The design has sleeping accommodation for three people, with a double "V"-berth in the bow and a straight settee in the main cabin. Cabin headroom is 54 in.

==Variants==
- Skipper's Mate 17
This model was introduced in 1982 and was built by Southern Sails until 1984. It has a length overall of 17.17 ft, a waterline length of 15.00 ft, displaces 1200 lb and carries 250 lb of ballast. The boat has a draft of 3.00 ft with the centerboard down and 1.00 ft with it up.
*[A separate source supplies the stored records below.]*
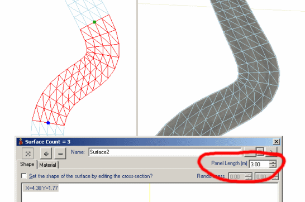Click the small button between surface arrows
305x202 pixels.
coord(260,152)
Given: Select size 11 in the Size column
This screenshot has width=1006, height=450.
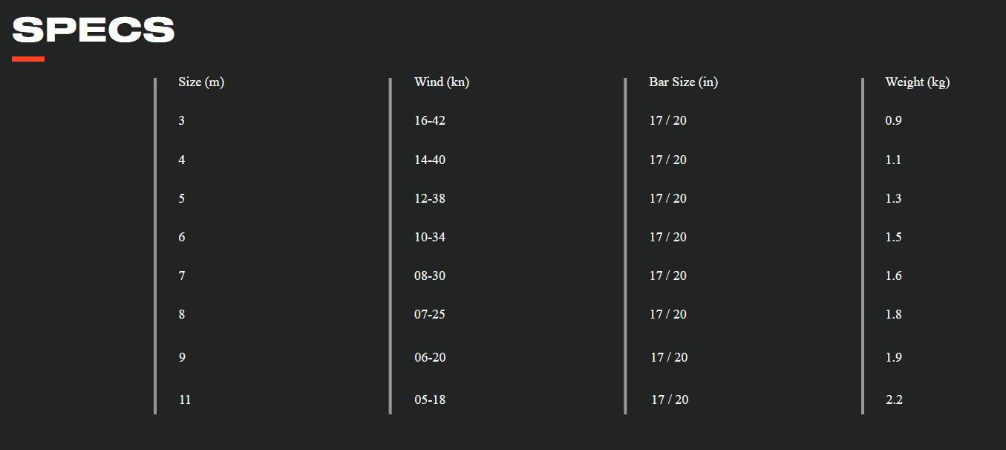Looking at the screenshot, I should [x=185, y=400].
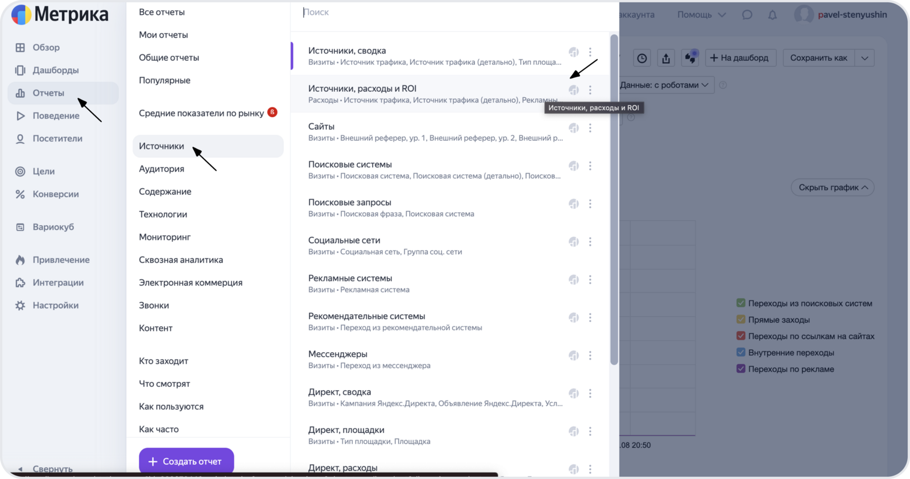Viewport: 910px width, 479px height.
Task: Click chart icon beside 'Социальные сети' report
Action: [x=574, y=242]
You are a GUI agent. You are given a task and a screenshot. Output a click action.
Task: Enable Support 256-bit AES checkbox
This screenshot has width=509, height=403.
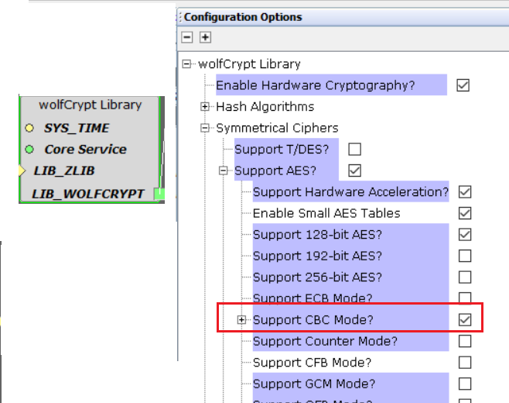coord(465,277)
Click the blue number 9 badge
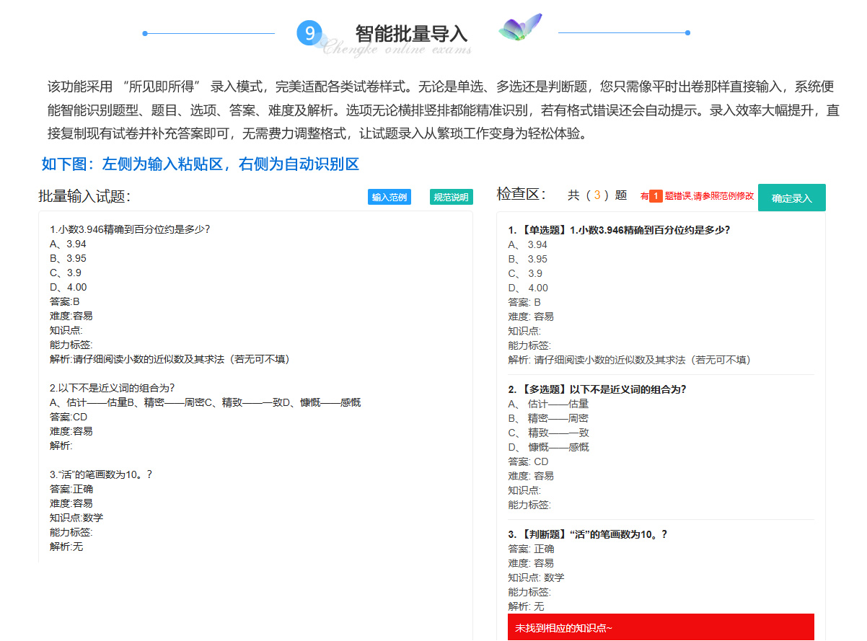 [x=309, y=33]
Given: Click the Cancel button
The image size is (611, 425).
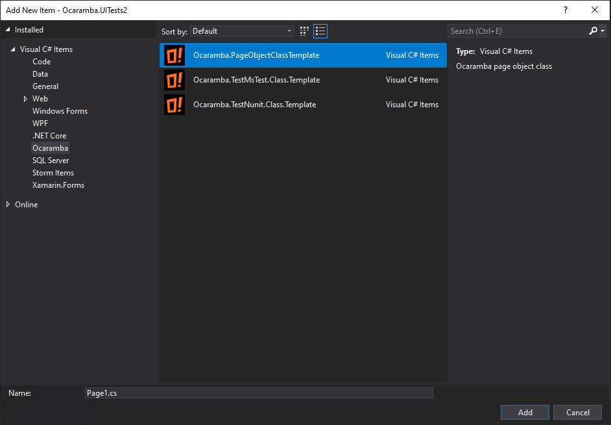Looking at the screenshot, I should 577,413.
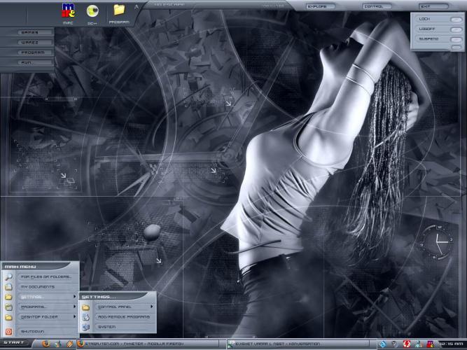
Task: Toggle the Logoff switch
Action: (x=456, y=29)
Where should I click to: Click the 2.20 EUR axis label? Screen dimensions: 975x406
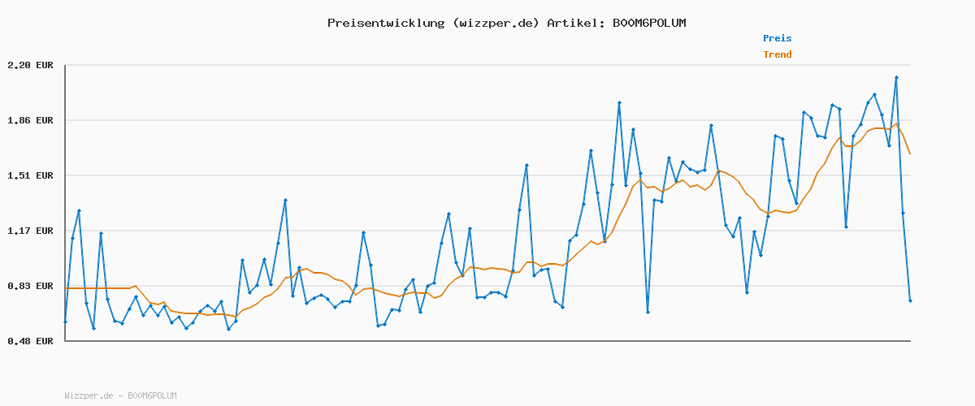(29, 65)
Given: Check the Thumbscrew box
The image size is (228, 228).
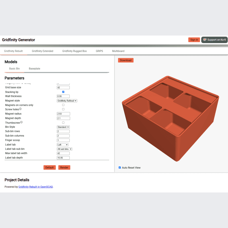Looking at the screenshot, I should 63,123.
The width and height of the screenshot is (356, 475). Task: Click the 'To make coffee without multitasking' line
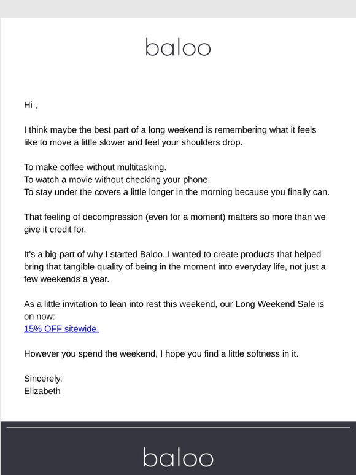click(95, 167)
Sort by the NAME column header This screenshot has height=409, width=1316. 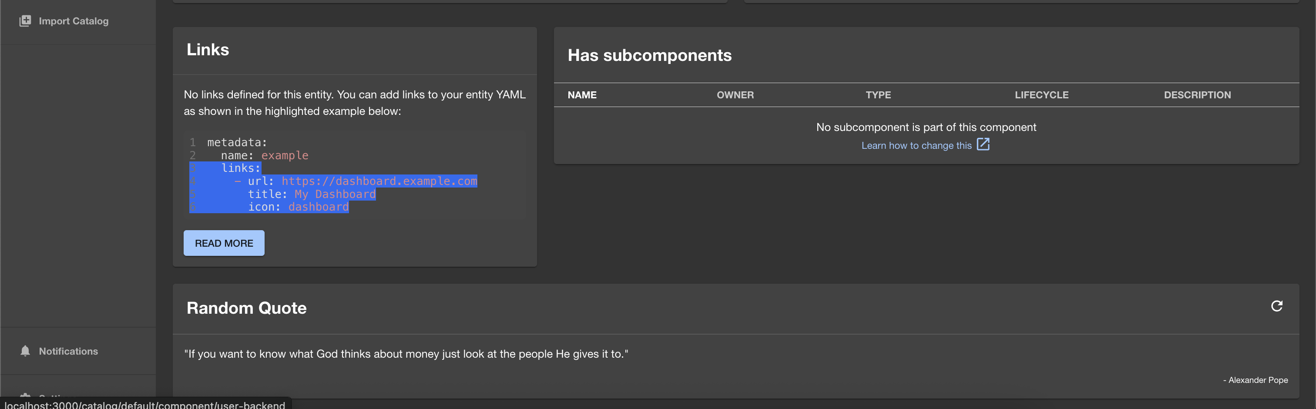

The boat has a hull speed of 5.19 kn.

- Commodore 17
This model was introduced in 1984 and was built by the Commodore Yacht Corporation until 1985. It has a length overall of 17.17 ft, a waterline length of 15.00 ft, displaces 1200 lb and carries 250 lb of ballast. The boat has a draft of 3.00 ft with the centerboard down and 1.00 ft with it up. The boat has a hull speed of 5.19 kn.

- Sanibel 17 and 18
The Sanibel 17 was introduced in 1985 and was built by Captiva Yachts and later by International Marine. It was renamed the Sanibel 18 in 1986; the cockpit seat were raised to add knee room in the cabin berths and three raised pads were added to the cabin top for a single teak rail. The cabin top rail is the easiest way to identify a 17 versus 18. A total of 169 examples were completed between 1985 and 1988. It has a length overall of 17.88 ft, a waterline length of 15.06 ft, displaces 1369 lb and carries 450 lb of ballast. The boat has a draft of 4.00 ft with the centerboard down and 1.00 ft with it up. The boat has a hull speed of 5.2 kn.

- Snug Harbor 18
This model was introduced in 1990 and was built by Leisure-Time Fiberglass Products, although very few were built. The molds were made by using an existing Sanibel 18 boat hull as a fiberglass mold plug. It has a length overall of 17.83 ft, a waterline length of 15.00 ft, displaces 1300 lb and carries 400 lb of ballast. The boat has a draft of 4.00 ft with the centerboard down and 1.00 ft with it up. The boat has a hull speed of 5.19 kn.